### Work item A
Please duplicate the stretch from "- hydroxo good" through "touched by tendons." in the post on B12 deficiency, word for word.
### Work item B
Go on with the post on B12 deficiency, picking up right after its final sentence.

### Excerpt provided
== Segment start ==

  • I don't have anaemia so it isn't something I'm particularly up on - anaemia is a potential symptom of B12 not a defining characteristic - and quite a lot of people these days - because there is folate etc in breakfast cereals, bread etc, tend not to show obvious signs of anaemia but are stil B12 deficient.

    Just found this link that might help a bit

    Your serum levels are high because you are getting B12 shots - one shot is about 800x the normal RDA so not surprising that your levels are high.

    It sounds like you could be suffering from 'functional deficiency', ie the fact that your serum levels are high mean your body is trying to shut down the transfer mechanism so little if any is actually getting to your cells - it's only when you are getting so much in that your body can't actually create enough antibodies to shut the mechanism down that you get a benefit - so more frequent shots is, I think, the way to go ... but I'm not a medic or a biochemist or anything like that. I'm just going from my own personal experience. I get most of my B12 from nasal sprays which is a method of delivery that seems to work well for me. Even on the days when I have a shot I will supplement because I notice the symptoms coming back within 24 hours.

    I use a mixture of hydroxo (which is the form in the UK where I live) and methyl because they seem to work better with different groups of symptoms

    - hydroxo good for the psychiatric (depression, anxiety ... and it is an awfully long time since my levels got low enough for psychosis to be a factor - but even that was getting worse when I was on the normal regime here of one shot every 2-3 months)

    - methyl good for neurological such as having a decent level of feeling in my left foot and not getting shooting pains from nerves being touched by tendons.
== Segment end ==
### Recorded data
== Segment start ==
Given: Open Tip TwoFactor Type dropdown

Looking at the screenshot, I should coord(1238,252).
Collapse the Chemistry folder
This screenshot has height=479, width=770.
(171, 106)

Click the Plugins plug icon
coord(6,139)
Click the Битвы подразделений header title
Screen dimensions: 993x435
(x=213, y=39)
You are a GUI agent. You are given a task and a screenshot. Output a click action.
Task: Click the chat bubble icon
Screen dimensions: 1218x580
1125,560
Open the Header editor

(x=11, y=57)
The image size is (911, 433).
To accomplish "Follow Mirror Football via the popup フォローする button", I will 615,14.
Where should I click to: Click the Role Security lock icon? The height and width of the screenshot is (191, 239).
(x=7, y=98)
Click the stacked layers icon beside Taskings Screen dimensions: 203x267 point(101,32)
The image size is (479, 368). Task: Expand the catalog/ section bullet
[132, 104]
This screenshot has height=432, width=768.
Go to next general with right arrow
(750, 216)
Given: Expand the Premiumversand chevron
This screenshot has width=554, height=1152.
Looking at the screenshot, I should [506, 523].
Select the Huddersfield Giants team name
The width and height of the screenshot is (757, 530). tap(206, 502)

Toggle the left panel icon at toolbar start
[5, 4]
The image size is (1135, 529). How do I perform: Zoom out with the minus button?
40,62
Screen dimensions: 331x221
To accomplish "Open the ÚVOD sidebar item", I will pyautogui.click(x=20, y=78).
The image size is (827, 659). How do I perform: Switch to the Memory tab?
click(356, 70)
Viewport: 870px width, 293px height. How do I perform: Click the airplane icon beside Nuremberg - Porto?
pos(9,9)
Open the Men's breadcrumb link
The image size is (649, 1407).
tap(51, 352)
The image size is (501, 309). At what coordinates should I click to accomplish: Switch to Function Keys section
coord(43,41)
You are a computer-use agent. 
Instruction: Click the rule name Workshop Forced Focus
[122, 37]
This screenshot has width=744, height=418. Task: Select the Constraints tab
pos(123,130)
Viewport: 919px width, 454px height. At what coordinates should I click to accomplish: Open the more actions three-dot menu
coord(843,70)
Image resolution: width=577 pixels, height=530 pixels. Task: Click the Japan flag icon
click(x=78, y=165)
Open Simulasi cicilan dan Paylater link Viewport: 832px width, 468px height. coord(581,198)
== Segment end ==
### Answer space A
- hydroxo good for the psychiatric (depression, anxiety ... and it is an awfully long time since my levels got low enough for psychosis to be a factor - but even that was getting worse when I was on the normal regime here of one shot every 2-3 months)

    - methyl good for neurological such as having a decent level of feeling in my left foot and not getting shooting pains from nerves being touched by tendons.

### Answer space B
    I tend to get through something like 3-5mg a day so don't think that I am actually using all of that up ... even if I am quite active ... or even losing all of it through urine (which is what the body does with B12 it can't use/store as B12 is water soluble). It wasn't until I started using B12 at this level that I actually stopped continuing to slide - balance went from struggling to walk to being quite happy at the top of a ladder pruning a grape-vine in matter of a few weeks ... and a few months later I realised that the depression and anxiety that I had had for decades had gone.

    You may find that hydroxo is better for you than cyano - or if you had injectivle methyl that might work better ... or a nasal spray ... than the sublinguals. People vary a lot in how they respond to different formats and even different delivery methods and all you can really do is try - at least B12 isn't toxic so there is room to experiment.

    Another thing to look it is where your folate (B9) levels are, as body needs folate to absorb and use B12.

    My real battle at the moment is in balancing my B9 and B6 so I don't get bad headaches/migraines. Seem to have it right at the moment though :)

    Hope you find solutions that work for you soon.

    PS: I had a blood serum test back in December .. and B12 was off the scale but fortunately the lab had marked it as 'no action' so I didn't get grief from nurse or doctor ... not that it would really matter as I effectively treat myself these days but go back for shots just to keep it on my record.

  • Do you think it's possible to develop functional deficiency after starting treatment? I'm wondering if that's why Many of my symptoms disappeared after three weeks of treatment and then suddenly started to get worse again?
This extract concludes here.